IKEA always have a great range of home decor.. but here is a hack to create this great looking rug from All Things Lovely. The first coat is painted white. Tape up your herringbone design and paint the entire rug black. You can find the tutorial here.
Source: One Kings Lane
Or maybe add a timeless herringbone throw instead like the one above.
Flooring is one way to use herringbone, but using herringbone tile in the fireplace brick liner below, just like kitchen backsplashes, is nice piece of added detail. The area is small enough area not to compete with other elements in the room and interesting enough to balance out this very neutral living room.
Source: Lacefield Designs
There is a DIY tutorial of this DIY herringbone driftwood table at Sarah M Dorsey Designs, made from beach driftwood and cut into thin rectangles for the table top. If you want to make your own, look for pre-cut thin strips of wood to cut down project time!

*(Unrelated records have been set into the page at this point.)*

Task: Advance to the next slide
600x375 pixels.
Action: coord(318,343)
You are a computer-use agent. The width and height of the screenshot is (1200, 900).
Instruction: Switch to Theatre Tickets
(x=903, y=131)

Source: Sarah M Dorsey Designs
If you are up to a serious DIY, this herringbone lamp should be on your list. There is a full tutorial at Addicted 2 Decorating for this lamp – from scratch! The tiles were cut up from a simple watercolor painting by blog owner Kristi and the lamp bases made of scrap MDF. Her inspiration was a lamp that cost $345. This beautiful DIY version cost about 10% of that. It’s time consuming and probably beyond the DIY beginner.
Your herringbone pattern can come from anywhere; a bench, throw, floor or rug. This bench mixes traditional with linen herringbone fabric. It would look great in a hallway or end of a bed.
Source: One Kings Lane
Painting a herringbone pattern on a distressed dresser is simple as it is striking. Tape off the herringbone pattern using painters tape making sure you line up the drawers perfectly. That way when the drawers are returned to the dresser, the pattern lines up between drawers. Add paint to your dresser, distress and finish off with hardware.
Source: Diddle Dumpling
For those with a good eye and a steady hand, you might like this desk from Design Sponge. The strong geometric lines, warm wood and cooler black and silver lines are very striking on this desk. It took 4 hours to complete. First sand the finish of the desk to raw wood. Apply Minwax stain to the raw wood. When dry apply polyurethane over the stain. Spray the drawers black. Draw herringbone pattern on the drawers and add silver lines with a paint pen. Add hardware. Get the full tutorial here.
Source: Design Sponge
Here is a video with 3 different ways to create a simple herringbone pattern.
There is nothing nicer that a beautifully bricked outdoor area. This is the next best thing.. a painted floor using a stencil.
You can create this outdoor herringbone floor pattern using a stencil transforming concrete to a paved brick look.